* **About this task**
The required output is every entry, printed exactly as written.

┌──

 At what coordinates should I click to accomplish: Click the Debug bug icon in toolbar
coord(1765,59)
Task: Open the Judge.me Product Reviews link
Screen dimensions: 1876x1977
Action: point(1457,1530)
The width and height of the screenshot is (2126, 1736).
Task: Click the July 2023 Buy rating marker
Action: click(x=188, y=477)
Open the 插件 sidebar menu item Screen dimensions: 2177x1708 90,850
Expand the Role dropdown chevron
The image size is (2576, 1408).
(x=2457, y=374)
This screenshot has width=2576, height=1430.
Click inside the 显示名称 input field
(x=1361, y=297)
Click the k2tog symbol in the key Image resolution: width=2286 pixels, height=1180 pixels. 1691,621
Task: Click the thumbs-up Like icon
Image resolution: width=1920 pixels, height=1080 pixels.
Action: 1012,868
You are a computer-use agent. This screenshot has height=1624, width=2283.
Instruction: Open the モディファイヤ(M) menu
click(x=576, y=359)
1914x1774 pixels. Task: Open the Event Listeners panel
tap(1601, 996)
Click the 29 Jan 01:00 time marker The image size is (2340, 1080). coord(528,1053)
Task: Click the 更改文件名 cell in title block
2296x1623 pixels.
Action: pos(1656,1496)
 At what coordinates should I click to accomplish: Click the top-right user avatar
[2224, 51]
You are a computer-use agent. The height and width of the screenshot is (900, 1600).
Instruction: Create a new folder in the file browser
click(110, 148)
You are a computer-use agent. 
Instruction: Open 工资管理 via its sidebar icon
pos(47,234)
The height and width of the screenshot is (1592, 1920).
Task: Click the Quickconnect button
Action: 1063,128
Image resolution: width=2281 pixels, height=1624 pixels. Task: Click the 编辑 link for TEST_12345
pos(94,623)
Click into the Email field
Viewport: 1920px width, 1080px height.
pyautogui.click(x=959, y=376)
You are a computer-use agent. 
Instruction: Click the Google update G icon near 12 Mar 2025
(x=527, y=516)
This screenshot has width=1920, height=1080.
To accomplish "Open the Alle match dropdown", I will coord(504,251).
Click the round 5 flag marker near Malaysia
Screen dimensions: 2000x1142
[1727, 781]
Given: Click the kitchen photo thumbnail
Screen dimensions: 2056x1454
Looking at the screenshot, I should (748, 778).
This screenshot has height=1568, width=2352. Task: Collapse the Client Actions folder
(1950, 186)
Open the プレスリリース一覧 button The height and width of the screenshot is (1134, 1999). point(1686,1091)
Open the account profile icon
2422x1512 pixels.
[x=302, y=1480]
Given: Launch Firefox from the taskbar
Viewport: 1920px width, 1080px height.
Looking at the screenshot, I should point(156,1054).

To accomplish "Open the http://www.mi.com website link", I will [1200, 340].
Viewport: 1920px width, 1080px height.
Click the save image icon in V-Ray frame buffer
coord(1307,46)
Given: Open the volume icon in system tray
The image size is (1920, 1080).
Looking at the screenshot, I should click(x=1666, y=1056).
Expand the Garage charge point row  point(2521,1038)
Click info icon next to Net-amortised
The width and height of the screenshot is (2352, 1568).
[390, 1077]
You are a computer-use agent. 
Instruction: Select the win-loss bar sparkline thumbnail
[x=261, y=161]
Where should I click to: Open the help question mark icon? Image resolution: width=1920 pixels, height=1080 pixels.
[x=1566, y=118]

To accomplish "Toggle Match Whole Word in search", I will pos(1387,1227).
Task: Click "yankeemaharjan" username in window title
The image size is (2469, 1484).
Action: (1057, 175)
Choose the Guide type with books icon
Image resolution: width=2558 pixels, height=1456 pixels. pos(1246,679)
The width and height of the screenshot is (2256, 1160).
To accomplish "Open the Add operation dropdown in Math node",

└──

* **Your solution**
 At what coordinates should I click to accomplish: Click the Debug bug icon in toolbar
coord(1765,59)
Task: Open the Judge.me Product Reviews link
Screen dimensions: 1876x1977
Action: point(1457,1530)
The width and height of the screenshot is (2126, 1736).
Task: Click the July 2023 Buy rating marker
Action: click(x=188, y=477)
Open the 插件 sidebar menu item Screen dimensions: 2177x1708 90,850
Expand the Role dropdown chevron
The image size is (2576, 1408).
(x=2457, y=374)
This screenshot has width=2576, height=1430.
Click inside the 显示名称 input field
(x=1361, y=297)
Click the k2tog symbol in the key Image resolution: width=2286 pixels, height=1180 pixels. 1691,621
Task: Click the thumbs-up Like icon
Image resolution: width=1920 pixels, height=1080 pixels.
Action: 1012,868
You are a computer-use agent. This screenshot has height=1624, width=2283.
Instruction: Open the モディファイヤ(M) menu
click(x=576, y=359)
1914x1774 pixels. Task: Open the Event Listeners panel
tap(1601, 996)
Click the 29 Jan 01:00 time marker The image size is (2340, 1080). coord(528,1053)
Task: Click the 更改文件名 cell in title block
2296x1623 pixels.
Action: pos(1656,1496)
 At what coordinates should I click to accomplish: Click the top-right user avatar
[2224, 51]
You are a computer-use agent. The height and width of the screenshot is (900, 1600).
Instruction: Create a new folder in the file browser
click(110, 148)
You are a computer-use agent. 
Instruction: Open 工资管理 via its sidebar icon
pos(47,234)
The height and width of the screenshot is (1592, 1920).
Task: Click the Quickconnect button
Action: 1063,128
Image resolution: width=2281 pixels, height=1624 pixels. Task: Click the 编辑 link for TEST_12345
pos(94,623)
Click into the Email field
Viewport: 1920px width, 1080px height.
pyautogui.click(x=959, y=376)
You are a computer-use agent. 
Instruction: Click the Google update G icon near 12 Mar 2025
(x=527, y=516)
This screenshot has width=1920, height=1080.
To accomplish "Open the Alle match dropdown", I will coord(504,251).
Click the round 5 flag marker near Malaysia
Screen dimensions: 2000x1142
[1727, 781]
Given: Click the kitchen photo thumbnail
Screen dimensions: 2056x1454
Looking at the screenshot, I should (748, 778).
This screenshot has height=1568, width=2352. Task: Collapse the Client Actions folder
(1950, 186)
Open the プレスリリース一覧 button The height and width of the screenshot is (1134, 1999). point(1686,1091)
Open the account profile icon
2422x1512 pixels.
[x=302, y=1480]
Given: Launch Firefox from the taskbar
Viewport: 1920px width, 1080px height.
Looking at the screenshot, I should point(156,1054).

To accomplish "Open the http://www.mi.com website link", I will [1200, 340].
Viewport: 1920px width, 1080px height.
Click the save image icon in V-Ray frame buffer
coord(1307,46)
Given: Open the volume icon in system tray
The image size is (1920, 1080).
Looking at the screenshot, I should click(x=1666, y=1056).
Expand the Garage charge point row  point(2521,1038)
Click info icon next to Net-amortised
The width and height of the screenshot is (2352, 1568).
[390, 1077]
You are a computer-use agent. 
Instruction: Select the win-loss bar sparkline thumbnail
[x=261, y=161]
Where should I click to: Open the help question mark icon? Image resolution: width=1920 pixels, height=1080 pixels.
[x=1566, y=118]

To accomplish "Toggle Match Whole Word in search", I will pos(1387,1227).
Task: Click "yankeemaharjan" username in window title
The image size is (2469, 1484).
Action: (1057, 175)
Choose the Guide type with books icon
Image resolution: width=2558 pixels, height=1456 pixels. pos(1246,679)
The width and height of the screenshot is (2256, 1160).
To accomplish "Open the Add operation dropdown in Math node",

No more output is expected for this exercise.